The Deadly Doughnut
By Paul Krugman
The New York Times
Friday 11 November 2005
Registration for Medicare's new prescription drug benefit starts next week. Soon millions of Americans will learn that doughnuts are bad for your health. And if we're lucky, Americans will also learn a bigger lesson: politicians who don't believe in a positive role for government shouldn't be allowed to design new government programs.
Before we turn to the larger issue, let's look at how the Medicare drug benefit will work over the course of next year.
At first, the benefit will look like a normal insurance plan, with a deductible and co-payments.
But if your cumulative drug expenses reach $2,250, a very strange thing will happen: you'll suddenly be on your own. The Medicare benefit won't kick in again unless your costs reach $5,100. This gap in coverage has come to be known as the "doughnut hole." (Did you think I was talking about Krispy Kremes?)
One way to see the bizarre effect of this hole is to notice that if you are a retiree and spend $2,000 on drugs next year, Medicare will cover 66 percent of your expenses. But if you spend $5,000 - which means that you're much more likely to need help paying those expenses - Medicare will cover only 30 percent of your bills.
A study in the July/August issue of Health Affairs points out that this will place many retirees on a financial "roller coaster."
People with high drug costs will have relatively low out-of-pocket expenses for part of the year - say, until next summer.
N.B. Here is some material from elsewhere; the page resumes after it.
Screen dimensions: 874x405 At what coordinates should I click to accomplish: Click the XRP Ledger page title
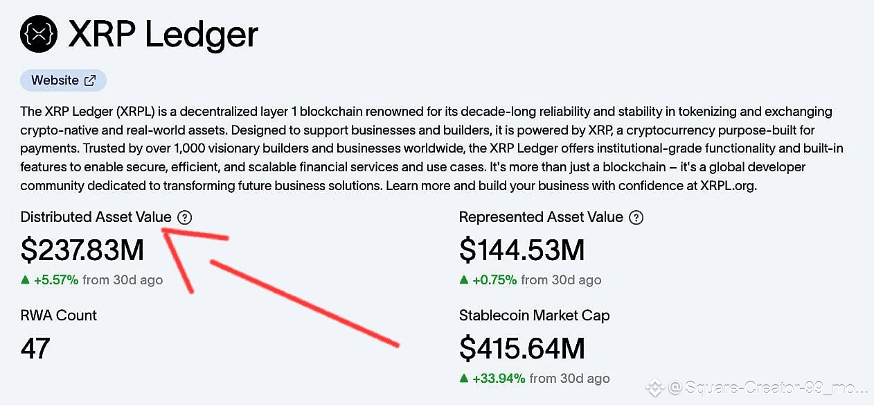click(163, 33)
Then, suddenly, they'll enter the doughnut hole, and their personal expenses will soar. And because the same people tend to have high drug costs year after year, the roller-coaster ride will repeat in 2007.
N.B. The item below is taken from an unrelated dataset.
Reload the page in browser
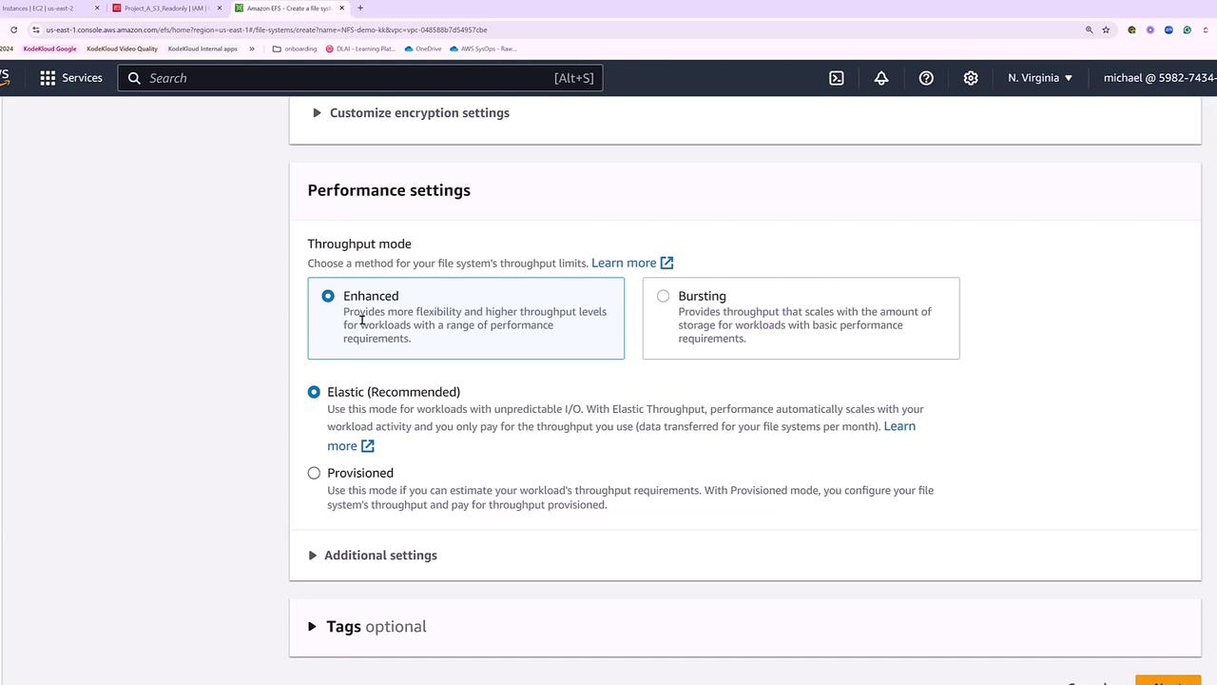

How will people respond when their out-of-pocket costs surge? The Health Affairs article argues, based on experience from H.M.O. plans with caps on drug benefits, that it's likely "some beneficiaries will cut back even essential medications while in the doughnut hole." In other words, this doughnut will make some people sick, and for some people it will be deadly.
The smart thing to do, for those who could afford it, would be to buy supplemental insurance that would cover the doughnut hole. But guess what: the bill that established the drug benefit specifically prohibits you from buying insurance to cover the gap. That's why many retirees who already have prescription drug insurance are being advised not to sign up for the Medicare benefit.
If all of this makes the drug bill sound like a disaster, bear in mind that I've touched on only one of the bill's awful features. There are many others, like the clause that prohibits Medicare from using its clout to negotiate lower drug prices. Why is this bill so bad?
The probable answer is that the Republican Congressional leaders who rammed the bill through in 2003 weren't actually trying to protect retired Americans against the risk of high drug expenses. In fact, they're fundamentally hostile to the idea of social insurance, of public programs that reduce private risk.
Their purpose was purely political: to be able to say that President Bush had honored his 2000 campaign promise to provide prescription drug coverage by passing a drug bill, any drug bill.
Once you recognize that the drug benefit is a purely political exercise that wasn't supposed to serve its ostensible purpose, the absurdities in the program make sense. For example, the bill offers generous coverage to people with low drug costs, who have the least need for help, so lots of people will get small checks in the mail and think they're being treated well.
Meanwhile, the people who are actually likely to need a lot of help paying their drug expenses were deliberately offered a very poor benefit. According to a report issued along with the final version of the bill, people are prohibited from buying supplemental insurance to cover the doughnut hole to keep beneficiaries from becoming "insensitive to costs" - that is, buying too much medicine because they don't pay the price.
A more likely motive is that Congressional leaders didn't want a drug bill that really worked for middle-class retirees.
Can the drug bill be fixed? Yes, but not by current management. It's hard to believe that either the current Congressional leadership or the Mayberry Machiavellis in the White House would do any better on a second pass. We won't have a drug benefit that works until we have politicians who want it to work.